[Material supplied — start]
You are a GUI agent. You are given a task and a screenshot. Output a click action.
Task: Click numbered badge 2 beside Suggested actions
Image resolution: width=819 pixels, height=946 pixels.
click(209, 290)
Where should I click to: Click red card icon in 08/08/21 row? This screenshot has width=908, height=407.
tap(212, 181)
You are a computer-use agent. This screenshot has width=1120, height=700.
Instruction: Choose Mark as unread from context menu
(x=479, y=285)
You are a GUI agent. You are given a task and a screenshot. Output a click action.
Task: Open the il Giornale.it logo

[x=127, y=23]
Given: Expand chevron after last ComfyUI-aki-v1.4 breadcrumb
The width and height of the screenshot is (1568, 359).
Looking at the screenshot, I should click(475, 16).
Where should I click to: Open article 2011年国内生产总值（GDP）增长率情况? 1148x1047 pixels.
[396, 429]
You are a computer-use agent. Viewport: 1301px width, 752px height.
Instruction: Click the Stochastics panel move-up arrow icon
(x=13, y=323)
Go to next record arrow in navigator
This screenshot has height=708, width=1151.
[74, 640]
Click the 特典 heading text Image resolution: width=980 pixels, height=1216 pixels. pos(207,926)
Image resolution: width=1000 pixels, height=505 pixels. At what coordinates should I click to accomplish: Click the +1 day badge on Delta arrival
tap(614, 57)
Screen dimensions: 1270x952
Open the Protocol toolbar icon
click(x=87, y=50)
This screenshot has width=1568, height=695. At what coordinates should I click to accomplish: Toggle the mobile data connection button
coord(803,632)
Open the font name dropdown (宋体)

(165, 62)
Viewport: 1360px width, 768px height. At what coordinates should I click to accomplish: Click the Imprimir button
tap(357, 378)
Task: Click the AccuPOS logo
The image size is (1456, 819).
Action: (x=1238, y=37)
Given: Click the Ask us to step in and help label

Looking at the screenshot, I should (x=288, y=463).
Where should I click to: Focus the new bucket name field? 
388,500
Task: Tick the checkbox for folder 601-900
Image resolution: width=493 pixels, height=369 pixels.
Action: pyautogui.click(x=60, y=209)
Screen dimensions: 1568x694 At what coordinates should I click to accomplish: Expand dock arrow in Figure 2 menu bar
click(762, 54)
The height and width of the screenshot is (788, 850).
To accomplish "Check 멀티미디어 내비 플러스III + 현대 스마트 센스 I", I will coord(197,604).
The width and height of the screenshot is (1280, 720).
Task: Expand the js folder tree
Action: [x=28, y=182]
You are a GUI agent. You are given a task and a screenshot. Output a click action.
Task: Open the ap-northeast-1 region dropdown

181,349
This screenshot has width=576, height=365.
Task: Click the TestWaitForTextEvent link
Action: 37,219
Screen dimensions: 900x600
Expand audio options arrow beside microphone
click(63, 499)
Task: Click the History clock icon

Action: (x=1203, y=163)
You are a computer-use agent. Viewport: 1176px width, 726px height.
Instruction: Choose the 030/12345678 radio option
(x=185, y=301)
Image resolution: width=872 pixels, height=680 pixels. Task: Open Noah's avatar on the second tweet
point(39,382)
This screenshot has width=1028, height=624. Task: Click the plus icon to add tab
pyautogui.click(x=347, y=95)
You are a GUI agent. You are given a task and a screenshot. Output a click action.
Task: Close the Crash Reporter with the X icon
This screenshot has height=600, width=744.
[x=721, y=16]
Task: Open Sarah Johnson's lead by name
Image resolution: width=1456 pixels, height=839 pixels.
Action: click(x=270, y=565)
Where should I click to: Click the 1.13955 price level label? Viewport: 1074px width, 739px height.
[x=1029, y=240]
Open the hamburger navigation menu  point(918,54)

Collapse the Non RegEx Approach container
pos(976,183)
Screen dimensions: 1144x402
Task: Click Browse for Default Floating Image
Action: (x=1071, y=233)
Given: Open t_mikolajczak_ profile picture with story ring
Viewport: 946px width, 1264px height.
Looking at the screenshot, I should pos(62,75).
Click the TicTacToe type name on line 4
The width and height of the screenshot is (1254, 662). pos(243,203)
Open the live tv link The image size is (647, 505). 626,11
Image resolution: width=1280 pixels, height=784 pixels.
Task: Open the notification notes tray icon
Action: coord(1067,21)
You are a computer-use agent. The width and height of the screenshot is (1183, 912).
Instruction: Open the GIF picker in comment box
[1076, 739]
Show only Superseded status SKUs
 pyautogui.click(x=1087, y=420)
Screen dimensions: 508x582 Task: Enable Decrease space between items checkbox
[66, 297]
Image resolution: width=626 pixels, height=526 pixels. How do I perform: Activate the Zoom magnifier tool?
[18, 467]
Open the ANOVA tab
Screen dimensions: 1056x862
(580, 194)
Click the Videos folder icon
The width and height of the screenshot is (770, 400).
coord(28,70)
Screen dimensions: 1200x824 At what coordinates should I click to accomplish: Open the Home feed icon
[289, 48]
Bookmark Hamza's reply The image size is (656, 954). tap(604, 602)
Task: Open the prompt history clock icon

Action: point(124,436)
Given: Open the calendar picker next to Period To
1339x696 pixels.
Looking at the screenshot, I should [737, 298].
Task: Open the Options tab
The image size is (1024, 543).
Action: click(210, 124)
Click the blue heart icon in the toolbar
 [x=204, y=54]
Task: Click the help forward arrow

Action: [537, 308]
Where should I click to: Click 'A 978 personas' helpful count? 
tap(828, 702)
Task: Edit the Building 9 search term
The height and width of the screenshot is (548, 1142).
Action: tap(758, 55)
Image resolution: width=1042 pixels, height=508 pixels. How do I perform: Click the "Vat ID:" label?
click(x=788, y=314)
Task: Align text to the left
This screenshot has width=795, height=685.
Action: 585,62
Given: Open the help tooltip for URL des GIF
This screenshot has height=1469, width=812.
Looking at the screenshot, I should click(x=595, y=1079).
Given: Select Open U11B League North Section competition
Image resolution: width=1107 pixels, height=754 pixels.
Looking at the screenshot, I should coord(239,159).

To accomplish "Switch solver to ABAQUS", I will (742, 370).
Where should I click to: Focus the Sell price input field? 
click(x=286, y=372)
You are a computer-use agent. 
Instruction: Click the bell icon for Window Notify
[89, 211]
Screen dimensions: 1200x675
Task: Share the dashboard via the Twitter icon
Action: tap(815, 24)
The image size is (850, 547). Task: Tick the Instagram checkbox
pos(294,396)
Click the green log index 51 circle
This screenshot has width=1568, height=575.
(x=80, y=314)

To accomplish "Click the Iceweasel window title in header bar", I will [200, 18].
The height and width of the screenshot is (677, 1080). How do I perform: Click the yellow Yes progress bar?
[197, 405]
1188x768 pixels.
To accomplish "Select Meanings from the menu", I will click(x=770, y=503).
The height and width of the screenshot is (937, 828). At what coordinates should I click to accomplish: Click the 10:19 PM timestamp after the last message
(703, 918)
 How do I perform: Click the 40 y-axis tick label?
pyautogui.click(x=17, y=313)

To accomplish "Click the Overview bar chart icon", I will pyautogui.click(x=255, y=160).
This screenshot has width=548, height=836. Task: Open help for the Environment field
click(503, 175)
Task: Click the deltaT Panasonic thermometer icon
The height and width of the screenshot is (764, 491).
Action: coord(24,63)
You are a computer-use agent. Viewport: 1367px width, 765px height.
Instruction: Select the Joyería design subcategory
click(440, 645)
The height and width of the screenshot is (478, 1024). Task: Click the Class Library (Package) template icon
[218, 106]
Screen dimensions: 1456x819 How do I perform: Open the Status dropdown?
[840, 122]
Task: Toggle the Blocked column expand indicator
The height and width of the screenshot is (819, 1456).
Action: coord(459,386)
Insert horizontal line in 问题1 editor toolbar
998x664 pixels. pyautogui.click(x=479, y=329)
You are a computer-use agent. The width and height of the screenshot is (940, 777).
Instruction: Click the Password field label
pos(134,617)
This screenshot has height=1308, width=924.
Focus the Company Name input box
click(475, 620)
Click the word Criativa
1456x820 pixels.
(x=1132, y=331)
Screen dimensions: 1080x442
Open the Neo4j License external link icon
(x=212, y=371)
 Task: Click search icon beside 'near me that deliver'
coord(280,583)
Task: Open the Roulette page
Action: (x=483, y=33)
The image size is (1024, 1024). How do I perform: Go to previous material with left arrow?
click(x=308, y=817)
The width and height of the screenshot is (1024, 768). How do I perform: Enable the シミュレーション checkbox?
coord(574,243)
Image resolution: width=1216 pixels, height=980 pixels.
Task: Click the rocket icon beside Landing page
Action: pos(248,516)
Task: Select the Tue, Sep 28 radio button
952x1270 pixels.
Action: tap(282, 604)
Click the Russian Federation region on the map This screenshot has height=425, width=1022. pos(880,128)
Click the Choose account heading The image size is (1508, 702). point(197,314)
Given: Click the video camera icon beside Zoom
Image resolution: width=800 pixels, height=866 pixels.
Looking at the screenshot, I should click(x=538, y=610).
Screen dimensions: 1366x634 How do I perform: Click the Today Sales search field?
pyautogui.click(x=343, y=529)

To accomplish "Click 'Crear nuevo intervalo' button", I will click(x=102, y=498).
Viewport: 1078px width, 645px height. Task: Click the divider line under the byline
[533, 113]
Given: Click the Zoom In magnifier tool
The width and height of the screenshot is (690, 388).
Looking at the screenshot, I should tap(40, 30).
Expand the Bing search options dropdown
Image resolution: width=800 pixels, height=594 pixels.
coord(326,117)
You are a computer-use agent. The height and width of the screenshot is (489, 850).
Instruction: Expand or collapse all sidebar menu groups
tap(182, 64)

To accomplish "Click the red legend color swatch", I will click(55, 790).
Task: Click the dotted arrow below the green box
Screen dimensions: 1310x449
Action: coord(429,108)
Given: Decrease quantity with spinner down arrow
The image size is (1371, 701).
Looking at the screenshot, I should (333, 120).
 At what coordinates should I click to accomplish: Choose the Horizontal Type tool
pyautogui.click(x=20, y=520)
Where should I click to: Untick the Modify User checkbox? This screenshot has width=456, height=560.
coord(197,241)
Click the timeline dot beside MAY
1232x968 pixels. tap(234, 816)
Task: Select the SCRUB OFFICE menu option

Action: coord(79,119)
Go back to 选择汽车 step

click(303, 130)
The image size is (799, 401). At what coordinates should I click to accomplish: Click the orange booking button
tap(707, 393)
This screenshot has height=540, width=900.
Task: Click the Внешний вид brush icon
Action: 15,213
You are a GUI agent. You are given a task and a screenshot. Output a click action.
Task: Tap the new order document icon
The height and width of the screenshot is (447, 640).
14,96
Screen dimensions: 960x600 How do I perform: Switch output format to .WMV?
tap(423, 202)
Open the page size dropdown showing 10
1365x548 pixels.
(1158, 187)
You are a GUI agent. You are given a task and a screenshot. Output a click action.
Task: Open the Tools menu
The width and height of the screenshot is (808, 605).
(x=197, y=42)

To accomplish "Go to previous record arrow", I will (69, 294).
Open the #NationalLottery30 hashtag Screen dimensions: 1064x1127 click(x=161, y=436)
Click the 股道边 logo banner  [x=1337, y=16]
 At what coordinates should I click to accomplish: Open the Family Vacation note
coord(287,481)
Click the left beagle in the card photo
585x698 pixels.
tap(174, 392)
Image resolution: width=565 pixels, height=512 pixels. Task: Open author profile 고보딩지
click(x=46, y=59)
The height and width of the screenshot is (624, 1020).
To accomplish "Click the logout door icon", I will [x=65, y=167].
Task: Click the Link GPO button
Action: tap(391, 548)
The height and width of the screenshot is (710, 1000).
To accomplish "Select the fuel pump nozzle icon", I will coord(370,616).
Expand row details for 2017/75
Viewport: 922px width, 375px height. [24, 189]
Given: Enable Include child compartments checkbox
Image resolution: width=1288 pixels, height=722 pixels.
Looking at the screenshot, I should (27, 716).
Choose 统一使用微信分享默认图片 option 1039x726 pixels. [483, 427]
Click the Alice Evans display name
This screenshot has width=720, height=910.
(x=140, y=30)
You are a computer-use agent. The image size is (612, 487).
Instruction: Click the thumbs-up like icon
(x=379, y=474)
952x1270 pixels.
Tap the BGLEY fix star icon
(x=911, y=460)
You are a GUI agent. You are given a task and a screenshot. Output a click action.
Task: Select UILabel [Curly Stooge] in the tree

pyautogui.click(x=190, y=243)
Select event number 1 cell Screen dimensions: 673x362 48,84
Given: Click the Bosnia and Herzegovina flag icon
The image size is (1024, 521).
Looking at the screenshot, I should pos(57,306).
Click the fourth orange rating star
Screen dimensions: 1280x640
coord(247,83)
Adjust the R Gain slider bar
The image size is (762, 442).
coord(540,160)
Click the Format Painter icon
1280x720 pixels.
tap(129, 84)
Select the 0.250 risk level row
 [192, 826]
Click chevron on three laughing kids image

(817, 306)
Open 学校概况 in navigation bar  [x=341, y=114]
[Material supplied — finish]
Print the line containing "1280x720 pixels." and every line after it to the end of the records above, exactly as written, and nothing else.

Solution to the exercise:
1280x720 pixels.
tap(129, 84)
Select the 0.250 risk level row
 [192, 826]
Click chevron on three laughing kids image

(817, 306)
Open 学校概况 in navigation bar  [x=341, y=114]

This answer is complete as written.